In City of Johnstown v. Rogers, 20 Misc. 262, it was applied in a case where the public funds were stolen from an office safe furnished by the municipality.Summary of this case from Annis v. McNulty
Andrew J. Nellis, for plaintiff.
Frank L. Anderson, for defendant.
The plaintiff predicates its right to maintain this action upon an alleged failure on the part of the defendant to account for or pay over the sum of $1,666.13 school taxes received by him while acting as chamberlain of the city.
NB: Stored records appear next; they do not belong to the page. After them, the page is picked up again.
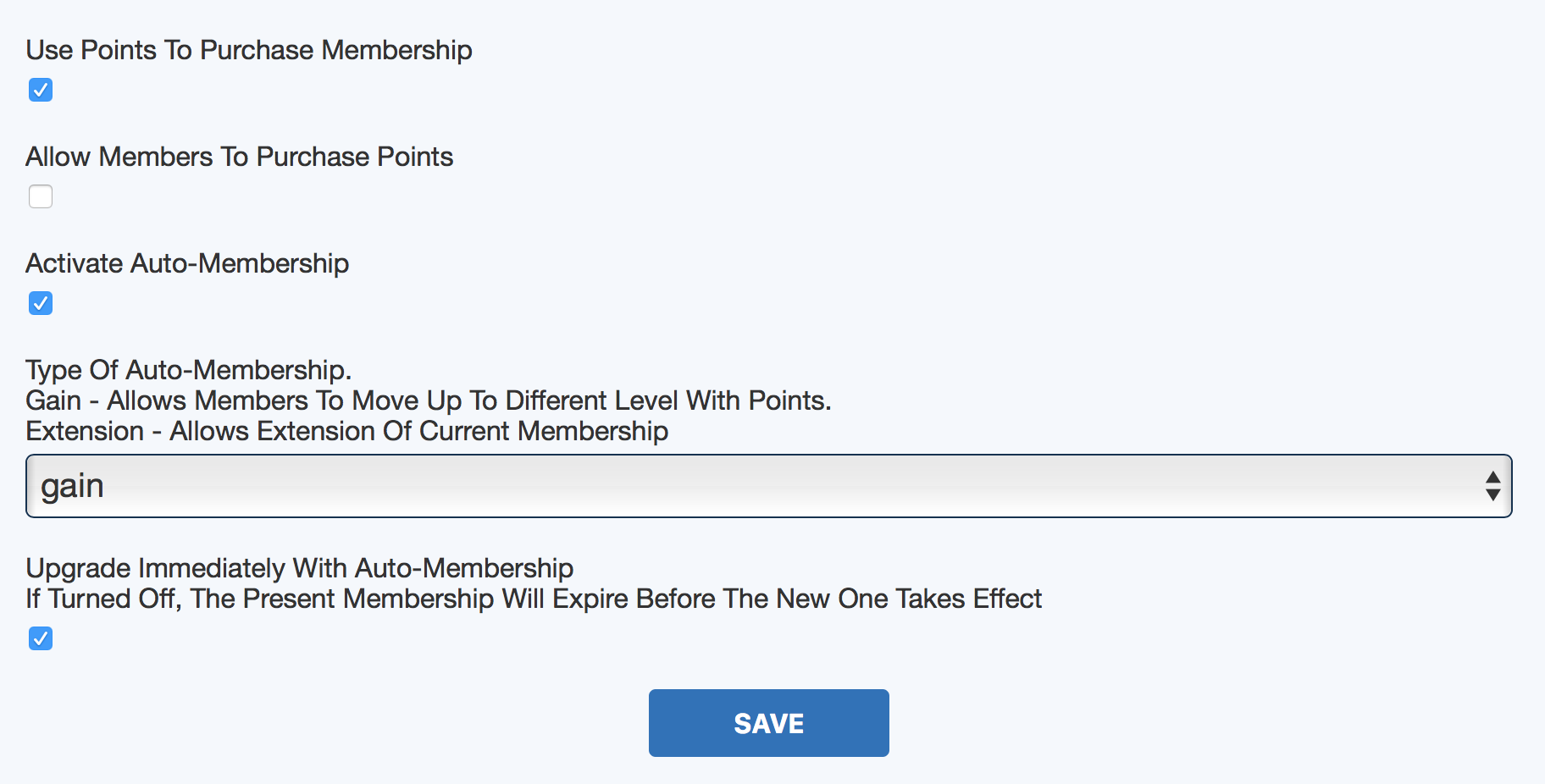Click the word 'Extension' starting the description
This screenshot has height=784, width=1545.
click(x=85, y=431)
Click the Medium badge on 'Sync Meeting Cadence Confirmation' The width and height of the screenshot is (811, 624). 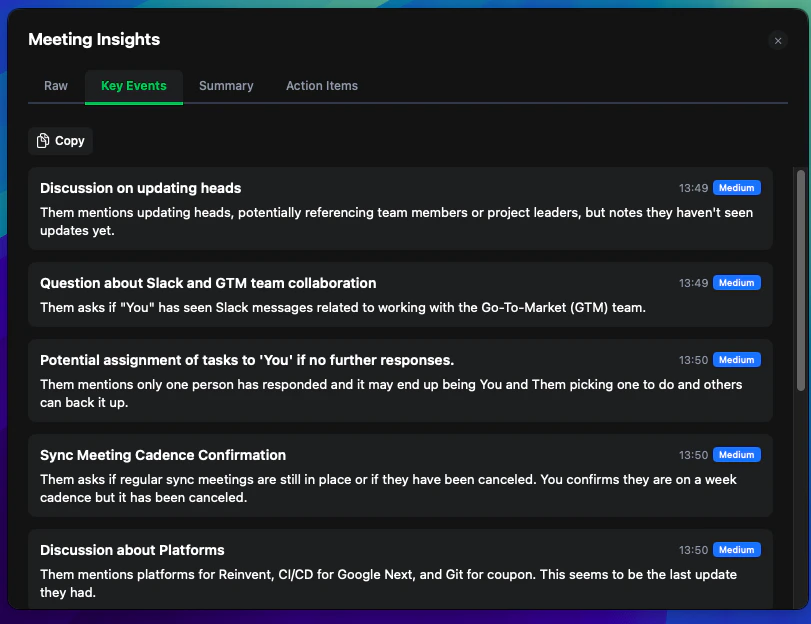736,454
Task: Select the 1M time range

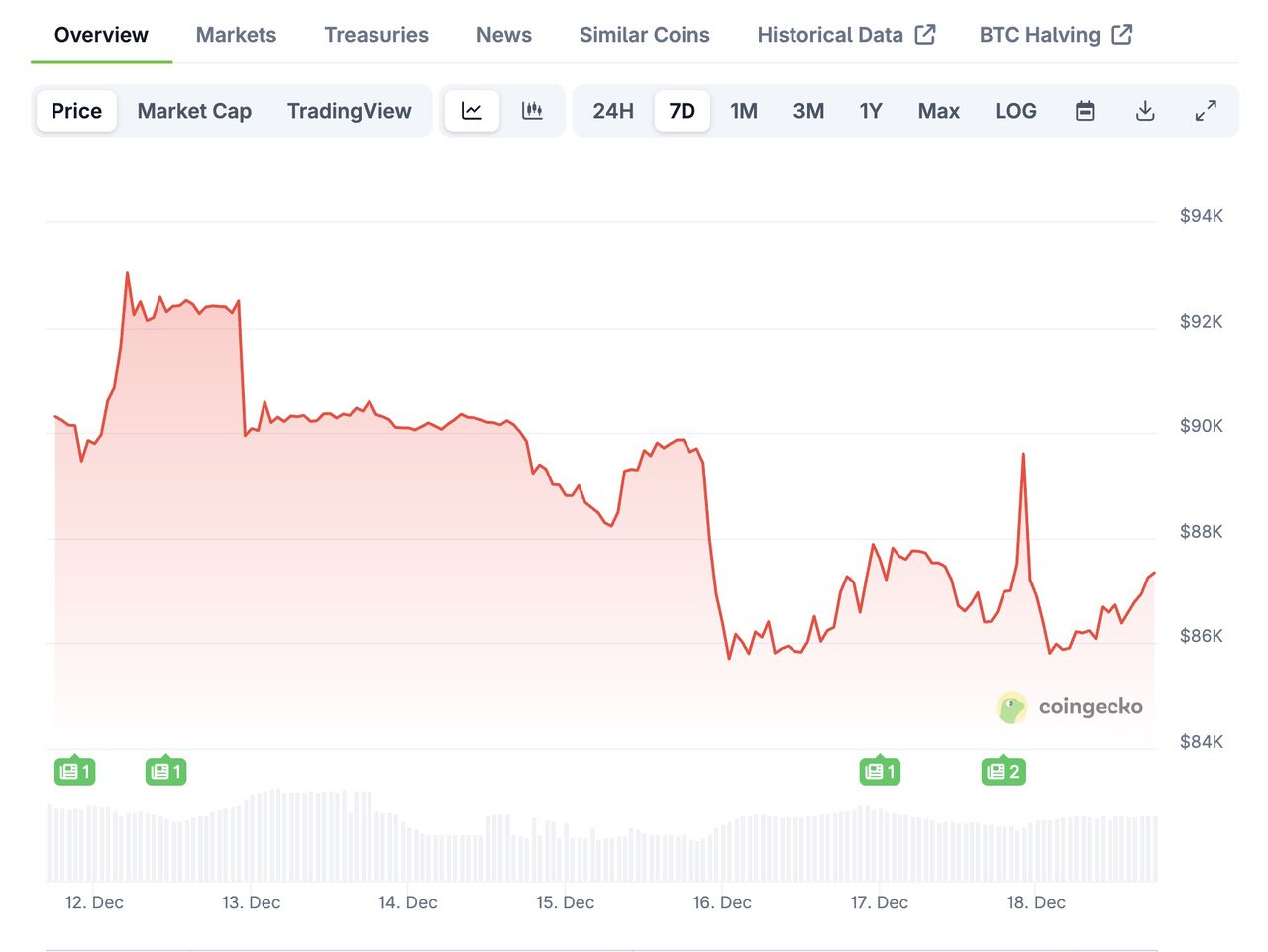Action: pyautogui.click(x=744, y=111)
In that portion of the answer demurred to, the defendant does not deny the receipt of this money or his neglect to account for or pay over the same; but he alleges as a complete defense to the claim made that the plaintiff was bound by law to provide for the care, custody and protection of the money when received by him, and that, in pursuance of that obligation, it provided him with an office and placed therein a safe in which it required him to keep such money, and that it then undertook, represented, warranted and agreed that the said office and safe were and would continue to be a sufficient and secure place to keep such money, and that he should not otherwise guard, keep or be responsible for it; and that the defendant, relying upon such representations and warranties, and believing the same to be true, used said office and safe as directed, and that, notwithstanding due and proper care on his part, and solely by reason of the fault and neglect of the plaintiff in that said office and safe were insufficient and in an insecure condition, the money in question was unlawfully taken from the safe and office by some person or persons unknown to him — in other words, that it was stolen without any fault or neglect on his part.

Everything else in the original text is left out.